Poin kedua. pasal yang digunakan oleh PU sudah dibatalkan oleh Mahkamah Konstitusi sehingga sudah tidak berlaku lagi. Menurut PH mengutip dari diktum putusan MK nomor 65/PUU-VIII/2010 tanggal 02 Agustus 2011 yang di dalamnya disebutkan bahwa bunyi Pasal 1 butir 27 KUHAP bertentangan dengan ketentuan dalam UUD 1945. Pasal 1 butir 27 yang berbunyi “orang yang dapat memberikan keterangan dalam rangka penyidikan, penuntutan, dan peradilan suatu tindak pidana yang tidak selalu ia dengar sendiri, ia lihat sendiri, dan ia alami sendiri” digunakan oleh PU terkait dengan keterangan yang diberikan oleh Saksi Prof. Dr. Bambang Hadisutrisno, Saksi Prof. Dr. Ir. Sri Widodo, Saksi Prof. Dr. Ir. Soemartono, Saksi Dipayana, Saksi Heri Handoyo, Saksi Tentrem Raharjo, dan Saksi Kholil. PU menggunakan Pasal 1 butir 27 KUHAP tersebut untuk mengesampingkan keterangan-keterangan saksi yang diajukan oleh terdakwa tersebut, namun PU menerima pernyataan Saksi dalam Surat Tuntutan PU yang menyatakan bahwa “atas permintaan Terdakwa II Toekidjo melalui alm Suwarno (Mantan Lurah) maka nama ‘UGM Fakultas Pertanian/Kehutanan YK’ diganti/ditempeli dengan tulisan ‘Yayasan Pembina’”. PH mempertanyakan apakah Saksi tersebut melihat sendiri, mendengar sendiri Sdr. Toekidjo melakukan apa yang PU anggap terbukti tersebut.

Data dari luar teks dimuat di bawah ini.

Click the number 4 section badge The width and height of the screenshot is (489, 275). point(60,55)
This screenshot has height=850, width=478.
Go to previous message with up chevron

Poin ketiga, tanah yang dikuasai Universitas Gadjah Mada yang dicatat dalam Daftar Barang Inventaris Milik Negara, Kelurahan Banguntapan, Kecamatan Kotagede, Yogyakarta tertulis pada tahun 1982 oleh R. Moch. Badjuri, SH. adalah hak pakai, sedangkan yang menjadi milik Yayasan Pembina Fakultas Pertanian UGM yang dijakdikan objek perkara berstatus hak milik perseorangan sehingga objek tanah tersebut berbeda, selain itu UGM tidak dimungkinkan mempunyai tanah dengan status hak milik.
Berdasarkan tanggapan yang diberikan oleh tim PH terdakwa, PH meminta kepada Majelis Hakim untuk menjatuhkan putusan: membebaskan para Terdakwa dari segala dakwaan karena tidak terbukti secara sah dan meyakinkan bersalah melakukan perbuatan yang disebutkan dalam dakwaan PU, memulihkan hak, harkat serta martabat Terdakwa, meminta barang bukti agar dikembalikan pada si Tersita dan atau yang berhak, dan membebankan biaya perkara kepada negara. Sidang dengan agenda putusan hakim akan dilangsungkan di lokasi yang sama pada Rabu (20/5). (EZH)
Para dosen dan karyawan Fakultas Pertanian UGM menghadiri dan menyimak jalannya persidangan (12/5).